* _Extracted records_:
::::
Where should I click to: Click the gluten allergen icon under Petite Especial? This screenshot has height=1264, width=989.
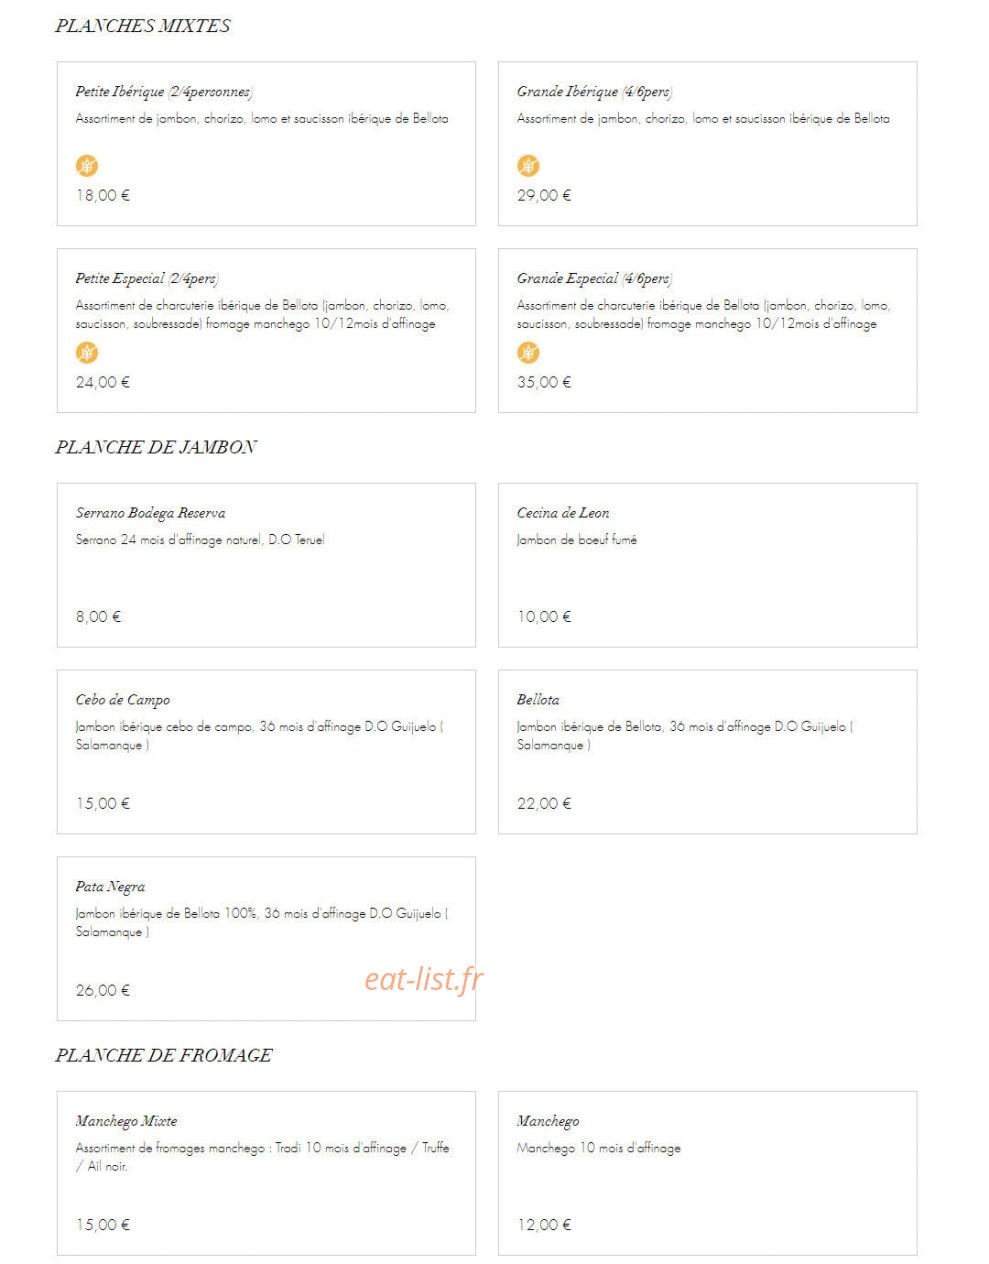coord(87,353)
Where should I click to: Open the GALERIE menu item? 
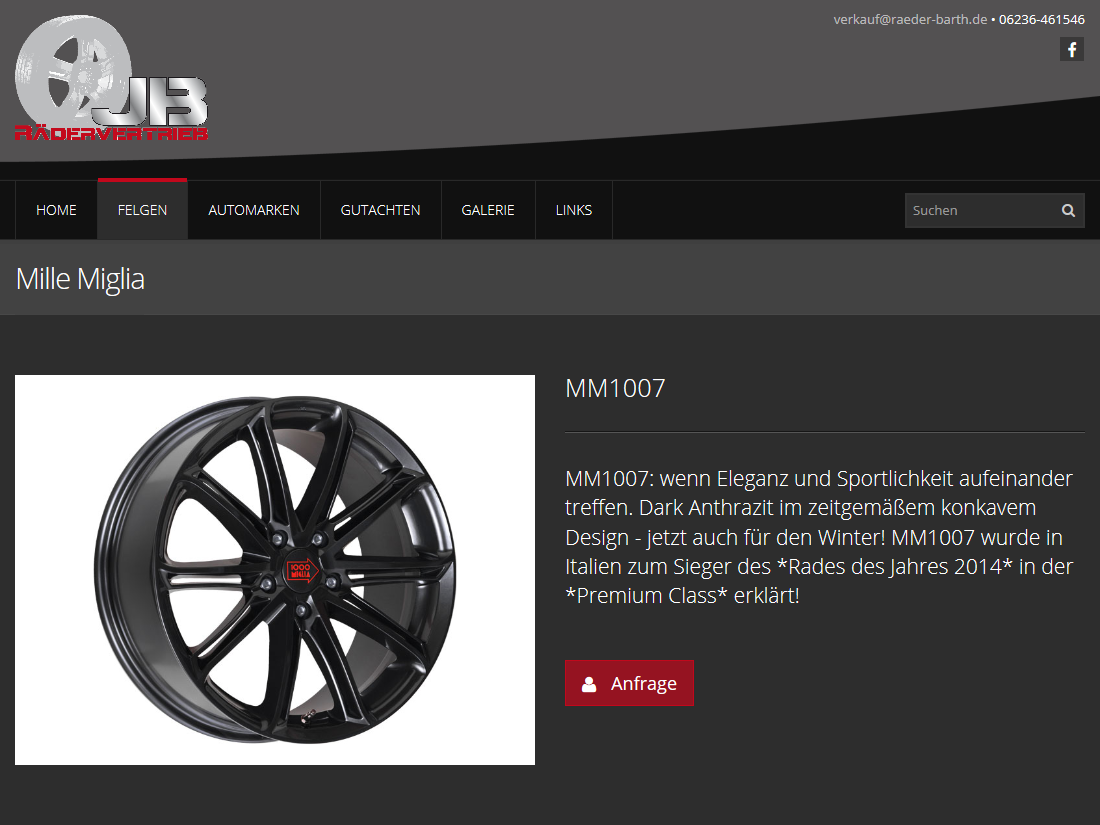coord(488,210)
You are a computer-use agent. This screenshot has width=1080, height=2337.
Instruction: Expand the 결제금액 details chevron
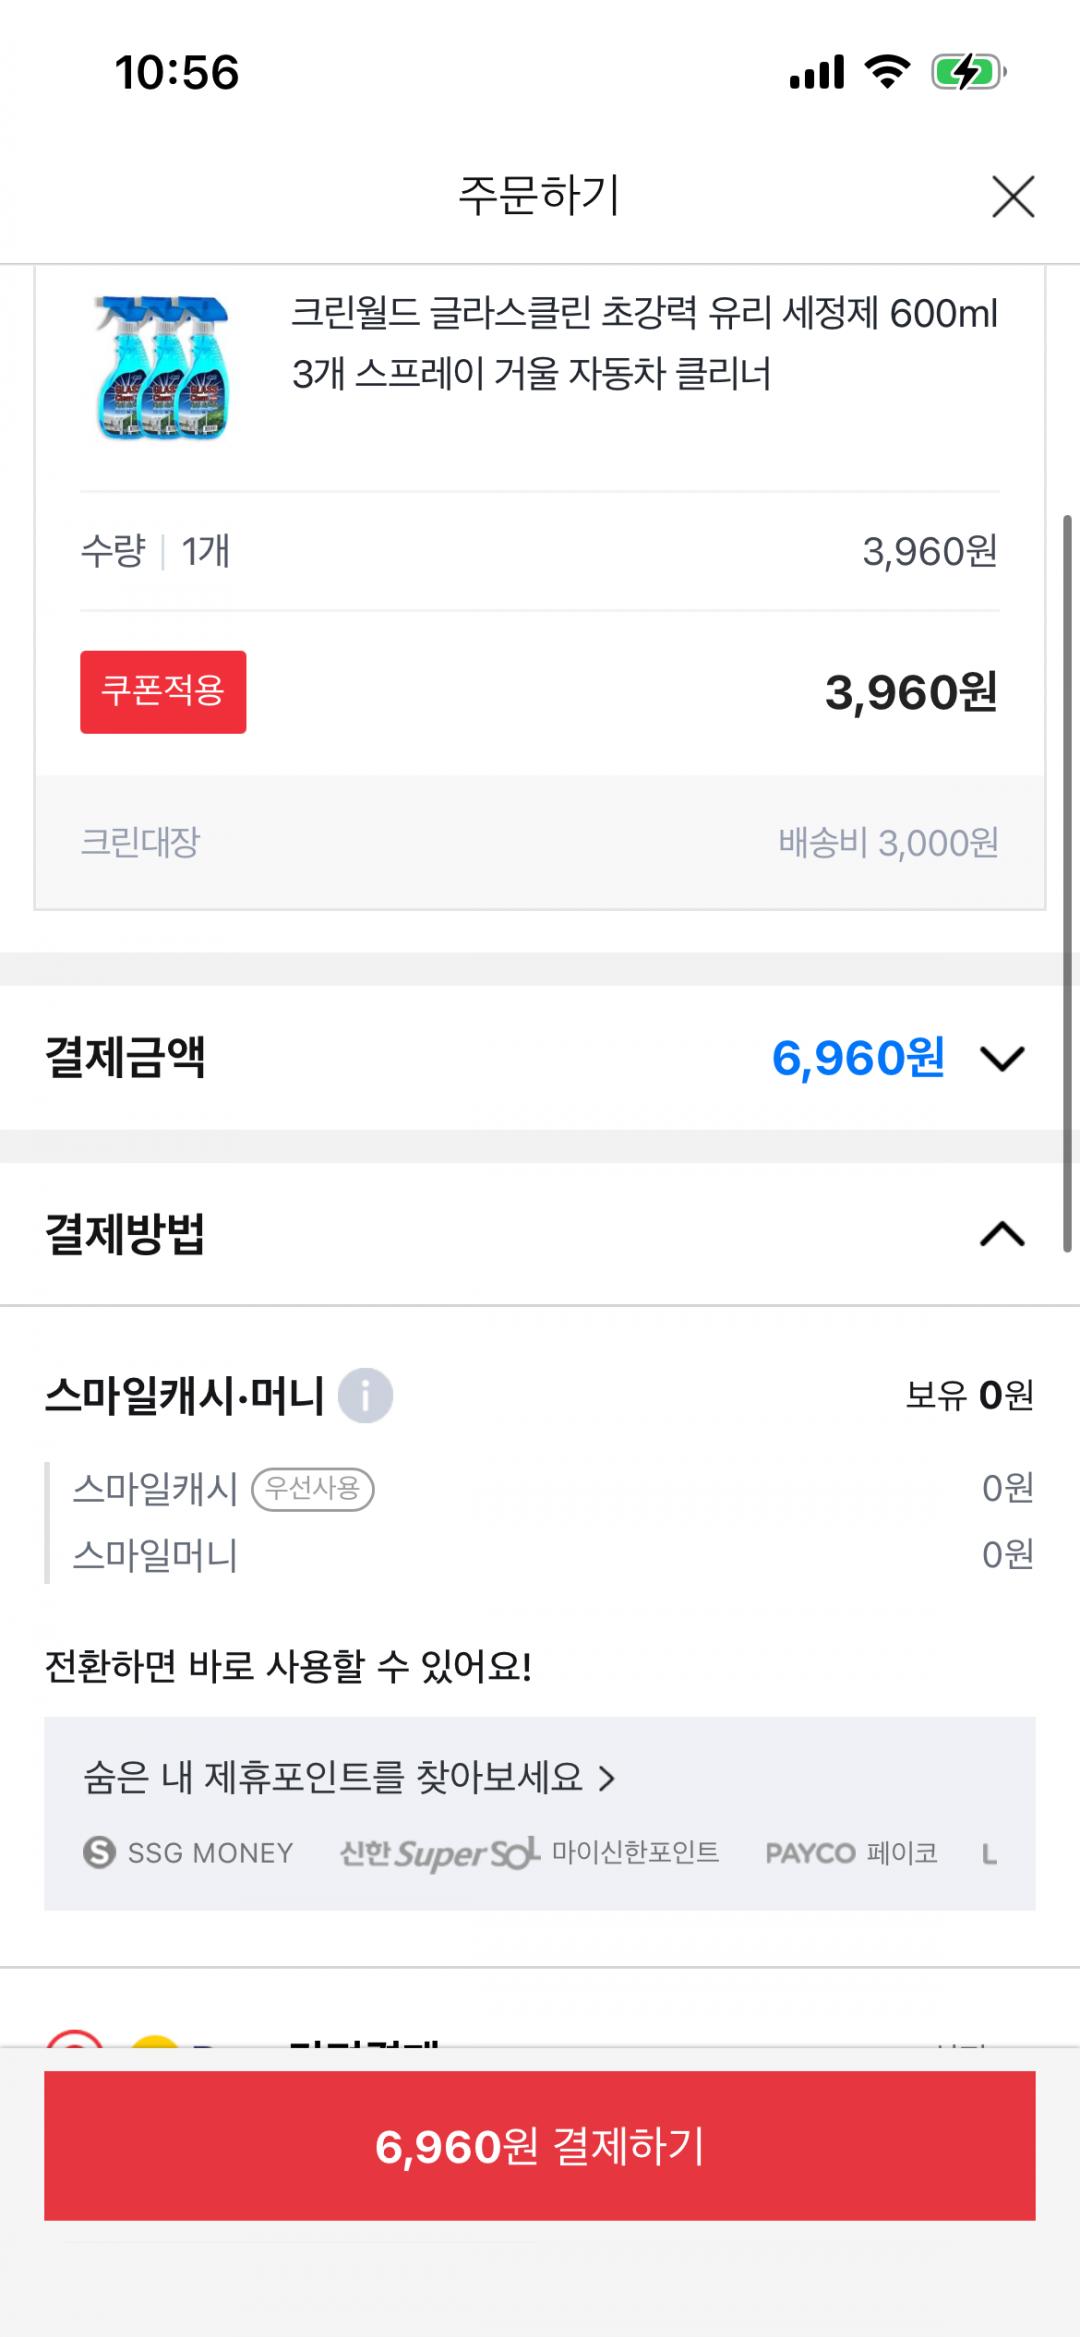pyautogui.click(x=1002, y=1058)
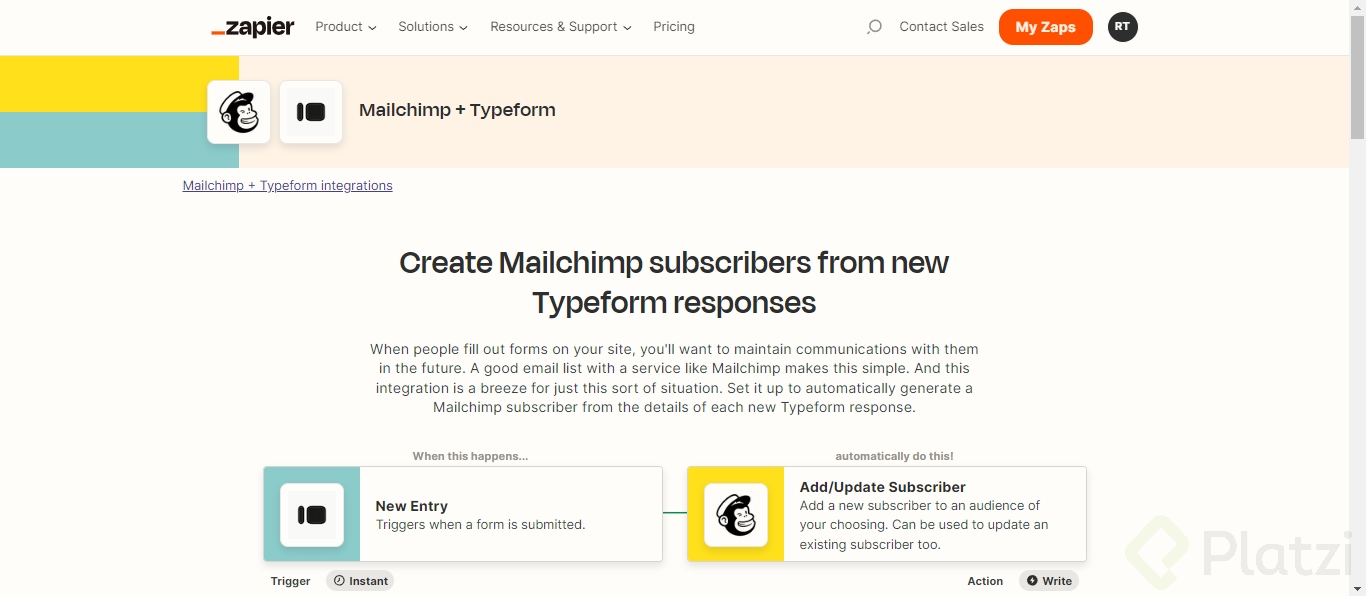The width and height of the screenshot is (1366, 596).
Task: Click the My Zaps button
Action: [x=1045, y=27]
::::
* _Task brief_:
Every line above is to be repeated exactly, but no picture is to appear in the copy.

* _Problem solution_:
Where should I click to: Click the gluten allergen icon under Petite Especial? This screenshot has height=1264, width=989.
coord(87,353)
Where should I click to: Open the GALERIE menu item? 
coord(488,210)
You are a computer-use agent. This screenshot has width=1080, height=2337.
Instruction: Expand the 결제금액 details chevron
pyautogui.click(x=1002, y=1058)
The width and height of the screenshot is (1366, 596).
Task: Click the My Zaps button
Action: [x=1045, y=27]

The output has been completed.